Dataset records
--------------------------------

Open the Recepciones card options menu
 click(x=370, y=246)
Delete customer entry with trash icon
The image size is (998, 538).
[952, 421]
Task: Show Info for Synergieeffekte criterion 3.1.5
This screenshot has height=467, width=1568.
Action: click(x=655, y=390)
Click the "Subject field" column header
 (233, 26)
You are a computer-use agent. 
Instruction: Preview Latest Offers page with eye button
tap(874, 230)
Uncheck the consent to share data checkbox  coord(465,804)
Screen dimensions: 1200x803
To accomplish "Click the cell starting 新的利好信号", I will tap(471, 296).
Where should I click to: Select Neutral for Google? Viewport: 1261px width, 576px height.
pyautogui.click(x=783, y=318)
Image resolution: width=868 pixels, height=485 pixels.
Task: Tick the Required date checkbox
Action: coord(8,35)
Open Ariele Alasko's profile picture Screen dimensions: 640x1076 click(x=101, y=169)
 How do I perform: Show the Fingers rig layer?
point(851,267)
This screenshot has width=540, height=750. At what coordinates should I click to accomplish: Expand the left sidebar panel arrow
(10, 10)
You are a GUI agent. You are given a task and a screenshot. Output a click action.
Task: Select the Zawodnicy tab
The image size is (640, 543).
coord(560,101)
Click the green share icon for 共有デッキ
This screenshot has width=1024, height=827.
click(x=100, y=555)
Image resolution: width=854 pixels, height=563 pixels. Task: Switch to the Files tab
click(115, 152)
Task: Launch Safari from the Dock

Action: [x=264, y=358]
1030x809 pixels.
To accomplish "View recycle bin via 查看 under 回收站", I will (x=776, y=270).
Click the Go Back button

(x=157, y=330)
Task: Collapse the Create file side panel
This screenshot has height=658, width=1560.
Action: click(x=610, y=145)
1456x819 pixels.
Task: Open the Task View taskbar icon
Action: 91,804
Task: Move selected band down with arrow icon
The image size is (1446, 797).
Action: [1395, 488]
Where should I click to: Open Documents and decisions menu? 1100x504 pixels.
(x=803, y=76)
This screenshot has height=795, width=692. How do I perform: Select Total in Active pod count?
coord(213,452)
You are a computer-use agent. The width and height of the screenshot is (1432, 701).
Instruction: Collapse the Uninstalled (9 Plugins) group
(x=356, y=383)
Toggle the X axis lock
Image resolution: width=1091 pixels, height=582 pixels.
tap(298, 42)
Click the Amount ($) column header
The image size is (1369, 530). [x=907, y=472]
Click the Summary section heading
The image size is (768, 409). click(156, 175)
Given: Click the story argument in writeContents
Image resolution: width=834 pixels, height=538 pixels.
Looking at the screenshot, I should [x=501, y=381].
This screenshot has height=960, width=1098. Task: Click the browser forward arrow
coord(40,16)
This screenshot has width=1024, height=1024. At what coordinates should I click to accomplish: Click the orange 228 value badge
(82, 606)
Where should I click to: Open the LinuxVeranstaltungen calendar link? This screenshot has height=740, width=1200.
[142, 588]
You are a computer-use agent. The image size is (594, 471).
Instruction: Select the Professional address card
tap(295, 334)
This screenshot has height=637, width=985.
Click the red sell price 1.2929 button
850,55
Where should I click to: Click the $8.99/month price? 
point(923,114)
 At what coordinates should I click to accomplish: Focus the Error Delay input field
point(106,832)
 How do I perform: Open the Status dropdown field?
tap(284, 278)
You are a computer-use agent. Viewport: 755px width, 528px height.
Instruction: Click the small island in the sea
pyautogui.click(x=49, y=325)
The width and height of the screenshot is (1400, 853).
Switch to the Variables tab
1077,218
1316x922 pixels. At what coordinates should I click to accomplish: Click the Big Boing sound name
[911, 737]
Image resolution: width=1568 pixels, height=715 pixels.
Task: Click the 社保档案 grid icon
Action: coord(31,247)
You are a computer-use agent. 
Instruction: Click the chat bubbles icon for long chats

--------------------------------

OBJECTIVE
Reproduce every line of the records above verbatim, from the first to the last.

RESPONSE TO THIS EXERCISE
Open the Recepciones card options menu
 click(x=370, y=246)
Delete customer entry with trash icon
The image size is (998, 538).
[952, 421]
Task: Show Info for Synergieeffekte criterion 3.1.5
This screenshot has height=467, width=1568.
Action: click(x=655, y=390)
Click the "Subject field" column header
 (233, 26)
You are a computer-use agent. 
Instruction: Preview Latest Offers page with eye button
tap(874, 230)
Uncheck the consent to share data checkbox  coord(465,804)
Screen dimensions: 1200x803
To accomplish "Click the cell starting 新的利好信号", I will tap(471, 296).
Where should I click to: Select Neutral for Google? Viewport: 1261px width, 576px height.
pyautogui.click(x=783, y=318)
Image resolution: width=868 pixels, height=485 pixels.
Task: Tick the Required date checkbox
Action: coord(8,35)
Open Ariele Alasko's profile picture Screen dimensions: 640x1076 click(x=101, y=169)
 How do I perform: Show the Fingers rig layer?
point(851,267)
This screenshot has width=540, height=750. At what coordinates should I click to accomplish: Expand the left sidebar panel arrow
(10, 10)
You are a GUI agent. You are given a task and a screenshot. Output a click action.
Task: Select the Zawodnicy tab
The image size is (640, 543).
coord(560,101)
Click the green share icon for 共有デッキ
This screenshot has width=1024, height=827.
click(x=100, y=555)
Image resolution: width=854 pixels, height=563 pixels. Task: Switch to the Files tab
click(115, 152)
Task: Launch Safari from the Dock

Action: [x=264, y=358]
1030x809 pixels.
To accomplish "View recycle bin via 查看 under 回收站", I will (x=776, y=270).
Click the Go Back button

(x=157, y=330)
Task: Collapse the Create file side panel
This screenshot has height=658, width=1560.
Action: click(x=610, y=145)
1456x819 pixels.
Task: Open the Task View taskbar icon
Action: 91,804
Task: Move selected band down with arrow icon
The image size is (1446, 797).
Action: [1395, 488]
Where should I click to: Open Documents and decisions menu? 1100x504 pixels.
(x=803, y=76)
This screenshot has height=795, width=692. How do I perform: Select Total in Active pod count?
coord(213,452)
You are a computer-use agent. The width and height of the screenshot is (1432, 701).
Instruction: Collapse the Uninstalled (9 Plugins) group
(x=356, y=383)
Toggle the X axis lock
Image resolution: width=1091 pixels, height=582 pixels.
tap(298, 42)
Click the Amount ($) column header
The image size is (1369, 530). [x=907, y=472]
Click the Summary section heading
The image size is (768, 409). click(156, 175)
Given: Click the story argument in writeContents
Image resolution: width=834 pixels, height=538 pixels.
Looking at the screenshot, I should [x=501, y=381].
This screenshot has height=960, width=1098. Task: Click the browser forward arrow
coord(40,16)
This screenshot has width=1024, height=1024. At what coordinates should I click to accomplish: Click the orange 228 value badge
(82, 606)
Where should I click to: Open the LinuxVeranstaltungen calendar link? This screenshot has height=740, width=1200.
[142, 588]
You are a computer-use agent. The image size is (594, 471).
Instruction: Select the Professional address card
tap(295, 334)
This screenshot has height=637, width=985.
Click the red sell price 1.2929 button
850,55
Where should I click to: Click the $8.99/month price? 
point(923,114)
 At what coordinates should I click to accomplish: Focus the Error Delay input field
point(106,832)
 How do I perform: Open the Status dropdown field?
tap(284, 278)
You are a computer-use agent. Viewport: 755px width, 528px height.
Instruction: Click the small island in the sea
pyautogui.click(x=49, y=325)
The width and height of the screenshot is (1400, 853).
Switch to the Variables tab
1077,218
1316x922 pixels. At what coordinates should I click to accomplish: Click the Big Boing sound name
[911, 737]
Image resolution: width=1568 pixels, height=715 pixels.
Task: Click the 社保档案 grid icon
Action: coord(31,247)
You are a computer-use agent. 
Instruction: Click the chat bubbles icon for long chats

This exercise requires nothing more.